The valves need to be checked and most likely replaced and the seats cut or replaced. How many times have the valves been re-shimmed?
The float height effects the full range of the fuel delivery. Set too high and it will flood at low rpms. Set too low and you will run out of fuel at upper rpms.

Paw Paw
1/21/2015 4:08pm
I'm surprised it has not scattered itself to bits yet. Those 04-05 Kawazuki's were real time bombs, with a fairly short fuse.

Hard to start, valves are probably sinking into the head. No amount of shimming is going to help.
jhansen510
Posts
2394
Joined
2/10/2009
Location
GREENFIELD, MN US
Fantasy
3595th
1/21/2015 9:09pm
Part it out it is not worth fixing. The problem you have is that you have a 2004 rmz 250 which is the worst 250f ever produced besides the knock offs from pep boys. You'd be better off putting the money into something else my man! Good luck !
DuroTools
Posts
758
Joined
9/9/2015
Location
Middletown, CT US
9/9/2015 10:51pm
I've also owned my 04 RMZ since 2007 and it always started fine until recently I had issues as well. I did the valves and cleaned the carb which helped greatly but still was a pain to start. After messing with it for a while I found that I need to pull the hot start lever when it's cold. Ya I know that's weird but I guess it let's more air in the carb and I actually just flicker the hot start like a throttle for 30 seconds or so and once it's warmed up after riding a little it starts first or second kick. Maybe the float heights off and it's getting too much gas so it needs extra air but whatever the reason hey it works so I'm not complaining!
MOTODAD422
Posts
430
Joined
9/26/2008
Location
Easton, PA US
9/10/2015 1:05pm
If you need the hot start lever when its cold,fuel is leaking into your engine when its just sitting. Sounds to me like your needle and seat are worn,and or your float level is not correct. Also check for clogged vent hoses. How many times have the valves been shimmed,if more than twice,your valves and or seats need to be replaced also. That engine was not very durable,and overheated very easy.
DuroTools
Posts
758
Joined
9/9/2015
Location
Middletown, CT US
9/13/2015 11:14pm
Thanks I appreciate the input. I did the valves only once since I have bought it in 06 or 07 but it was a raced by a pro GNCC rider ( unfortunately I forget the name ) so I'm assuming they did it at least once therefore it's safe to say it was done at least twice. I replaced all the needles including the float needle and the next thing I was gonna do was the valve seats. I didn't even think that the valve seats were related to the issue that I was having but now that you mention it that makes sense.

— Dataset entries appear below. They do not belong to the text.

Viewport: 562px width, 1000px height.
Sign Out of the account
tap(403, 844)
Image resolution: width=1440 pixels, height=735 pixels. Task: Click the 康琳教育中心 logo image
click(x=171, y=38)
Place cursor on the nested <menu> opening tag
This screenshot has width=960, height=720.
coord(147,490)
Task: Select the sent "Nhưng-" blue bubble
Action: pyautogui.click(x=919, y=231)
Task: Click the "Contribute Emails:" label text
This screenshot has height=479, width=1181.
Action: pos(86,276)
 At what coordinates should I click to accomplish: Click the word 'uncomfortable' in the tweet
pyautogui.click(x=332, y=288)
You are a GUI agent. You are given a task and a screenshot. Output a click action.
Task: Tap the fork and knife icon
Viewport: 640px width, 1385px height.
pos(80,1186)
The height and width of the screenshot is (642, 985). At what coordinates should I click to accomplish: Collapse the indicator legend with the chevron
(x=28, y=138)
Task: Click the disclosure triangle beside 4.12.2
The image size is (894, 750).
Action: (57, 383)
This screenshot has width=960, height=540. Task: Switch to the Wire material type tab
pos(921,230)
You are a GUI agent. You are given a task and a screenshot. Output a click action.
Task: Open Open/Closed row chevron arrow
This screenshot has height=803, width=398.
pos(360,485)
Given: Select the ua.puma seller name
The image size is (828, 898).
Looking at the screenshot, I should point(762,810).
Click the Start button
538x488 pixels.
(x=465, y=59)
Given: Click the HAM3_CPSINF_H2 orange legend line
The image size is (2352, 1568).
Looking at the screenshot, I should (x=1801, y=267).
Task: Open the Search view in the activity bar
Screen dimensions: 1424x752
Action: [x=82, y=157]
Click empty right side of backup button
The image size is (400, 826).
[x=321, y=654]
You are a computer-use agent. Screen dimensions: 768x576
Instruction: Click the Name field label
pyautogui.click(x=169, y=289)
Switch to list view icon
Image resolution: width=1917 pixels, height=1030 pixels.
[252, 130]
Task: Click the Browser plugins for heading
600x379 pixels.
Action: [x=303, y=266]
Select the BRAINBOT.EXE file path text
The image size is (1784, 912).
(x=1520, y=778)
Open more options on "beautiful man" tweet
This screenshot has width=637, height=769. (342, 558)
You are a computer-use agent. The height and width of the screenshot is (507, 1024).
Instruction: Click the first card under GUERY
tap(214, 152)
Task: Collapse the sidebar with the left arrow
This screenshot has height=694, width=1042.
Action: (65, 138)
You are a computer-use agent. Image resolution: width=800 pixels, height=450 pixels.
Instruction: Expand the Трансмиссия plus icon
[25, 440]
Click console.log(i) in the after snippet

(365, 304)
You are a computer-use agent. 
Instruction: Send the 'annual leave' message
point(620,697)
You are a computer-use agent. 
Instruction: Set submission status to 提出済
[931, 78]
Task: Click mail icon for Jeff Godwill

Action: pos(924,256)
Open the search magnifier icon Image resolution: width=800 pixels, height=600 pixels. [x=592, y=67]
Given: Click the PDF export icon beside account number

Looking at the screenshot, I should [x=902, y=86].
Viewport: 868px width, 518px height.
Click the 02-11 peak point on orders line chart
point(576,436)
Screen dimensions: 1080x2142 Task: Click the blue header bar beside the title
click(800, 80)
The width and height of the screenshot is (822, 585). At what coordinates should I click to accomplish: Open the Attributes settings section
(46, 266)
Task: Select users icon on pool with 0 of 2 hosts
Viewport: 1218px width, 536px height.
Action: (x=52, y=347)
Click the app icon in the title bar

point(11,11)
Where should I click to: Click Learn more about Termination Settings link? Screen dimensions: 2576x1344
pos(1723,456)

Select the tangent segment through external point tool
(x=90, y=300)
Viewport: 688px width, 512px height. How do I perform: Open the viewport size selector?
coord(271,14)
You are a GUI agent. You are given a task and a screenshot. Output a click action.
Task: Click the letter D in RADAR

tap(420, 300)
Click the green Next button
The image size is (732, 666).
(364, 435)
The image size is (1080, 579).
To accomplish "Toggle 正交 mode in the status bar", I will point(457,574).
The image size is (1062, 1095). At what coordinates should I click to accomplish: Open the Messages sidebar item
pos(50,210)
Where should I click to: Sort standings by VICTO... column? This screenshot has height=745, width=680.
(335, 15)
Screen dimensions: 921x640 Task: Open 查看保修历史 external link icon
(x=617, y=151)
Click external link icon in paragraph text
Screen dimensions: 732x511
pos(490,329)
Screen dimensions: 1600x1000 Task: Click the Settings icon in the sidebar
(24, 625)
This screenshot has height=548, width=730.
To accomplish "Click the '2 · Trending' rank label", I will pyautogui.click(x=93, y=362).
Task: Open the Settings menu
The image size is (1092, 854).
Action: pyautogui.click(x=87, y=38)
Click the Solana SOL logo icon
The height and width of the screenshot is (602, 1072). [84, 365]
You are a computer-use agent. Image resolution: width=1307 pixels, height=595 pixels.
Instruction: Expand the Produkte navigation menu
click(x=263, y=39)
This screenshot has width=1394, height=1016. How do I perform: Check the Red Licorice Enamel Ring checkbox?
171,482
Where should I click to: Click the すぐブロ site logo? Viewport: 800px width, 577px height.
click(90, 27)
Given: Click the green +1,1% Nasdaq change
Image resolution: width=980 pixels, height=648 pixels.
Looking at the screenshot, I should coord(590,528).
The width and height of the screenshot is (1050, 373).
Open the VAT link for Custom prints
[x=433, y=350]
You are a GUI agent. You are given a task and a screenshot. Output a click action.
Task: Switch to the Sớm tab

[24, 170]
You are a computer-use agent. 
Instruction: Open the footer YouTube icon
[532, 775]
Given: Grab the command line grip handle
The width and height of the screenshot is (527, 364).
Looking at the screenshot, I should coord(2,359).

I'll mess with the float height first and see if that helps. I know this belongs in a different thread but do you recommend Stainless valves or titanium? If I do the seats do I need to replace valves at same time even if they are in good condition (within spec)? I haven't put many hours on the bike cause I lived in shitty South Florida where there is no place to ride anymore plus I had health issues however I moved to CT this year where I have a MX track in the next town over and also found some nice trails close by so I'm gonna be testing the motor now that I'm riding more. I know everyone says these motors suck but since I'm a lighter rider (150 Ib) I love the fact that this bike is so light ( I think it's actually the lightest 250F ever). I've had good luck with it so far and I have basically every performance aftermarket part on the bike so the only time it overheats is when I'm stuck in tight technical single track and am mainly in first gear.